A related calculator can help check the same money question from another angle before you rely on one result.

  • Try debt payoff calculator next to compare the same question from another angle.

Sources and estimate notes

This guide links to public financial, consumer, statistical, or tax references where they are useful for understanding the calculator context.

Source links improve transparency, but they do not turn a quick calculator into professional advice or a final loan, tax, payroll, or investment answer.

Examples from the calculator

Lower-rate loan $18,000 debt, 18% current, 10.5% new for 3 years

New payment and cost change

No fee option $12,000 debt, 11% new rate, no fee

Consolidation comparison

Longer term $25,000 debt, 5-year consolidation

Payment relief versus total cost

FAQ in plain language

When should I use the Debt Consolidation Calculator?

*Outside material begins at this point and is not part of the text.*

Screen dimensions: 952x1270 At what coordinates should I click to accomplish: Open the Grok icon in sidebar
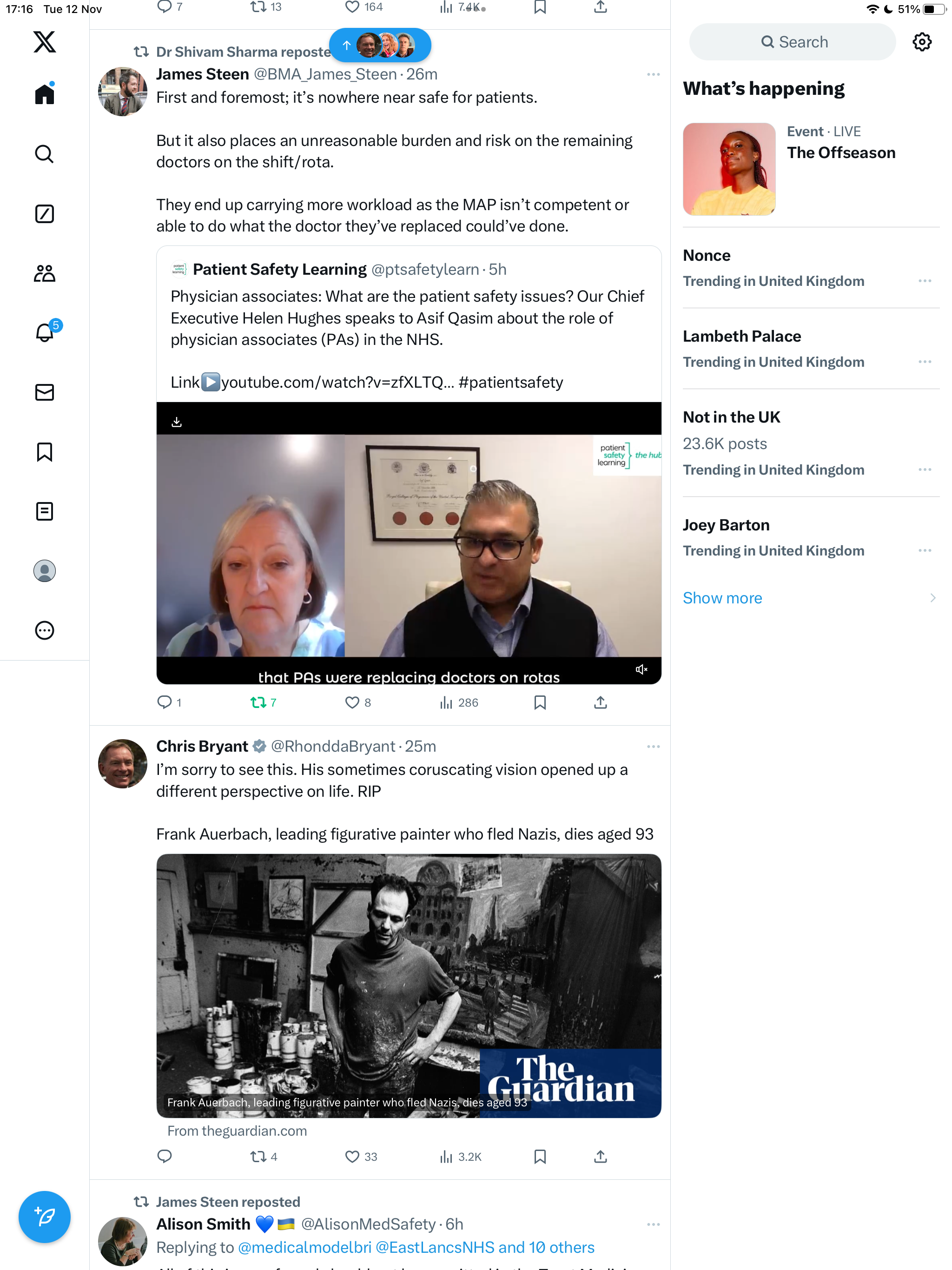pos(44,213)
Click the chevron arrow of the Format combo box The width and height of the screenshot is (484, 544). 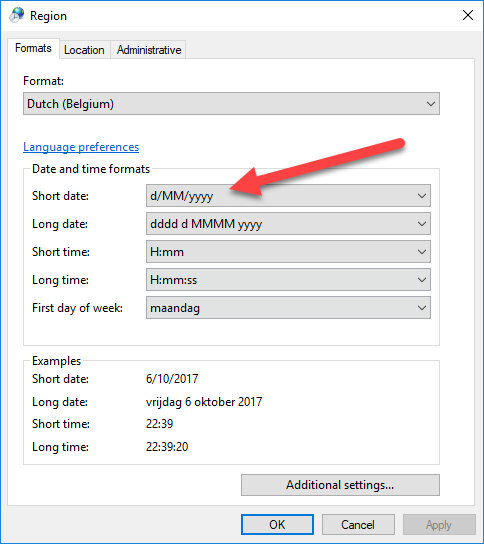coord(431,104)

Use it for early planning and side-by-side comparisons, especially for tasks like these: Compare a consolidation loan with the current debt payoff path. Estimate whether a lower rate offsets fees. Treat the answer as a planning estimate, not a final quote.

What is the Debt Consolidation Calculator doing with my numbers?

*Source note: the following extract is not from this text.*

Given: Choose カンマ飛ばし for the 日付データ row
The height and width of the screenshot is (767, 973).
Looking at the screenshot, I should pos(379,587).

In plain language: The calculator estimates current debt payoff with the current payment, then compares it with a new fixed-payment loan after adding any consolidation fees. If the result seems too high or too low, first check whether each field expects a monthly amount, annual amount, dollar value, or percent.

What does this estimate leave out?

This does not determine approval or credit impact. It does not include balance transfer rules, origination terms, hardship plans, settlement offers, or provider-specific fees. Real finance decisions can also depend on fees, timing, local rules, credit details, and provider-specific terms.

Related tools

Privacy and copying results

Recent answers stay visible only while you work in the current browser tab. They are not sent to a server.

Use Copy answer when you want to paste the expression and result into notes, homework, a message, or another document. Check the units and assumptions before copying.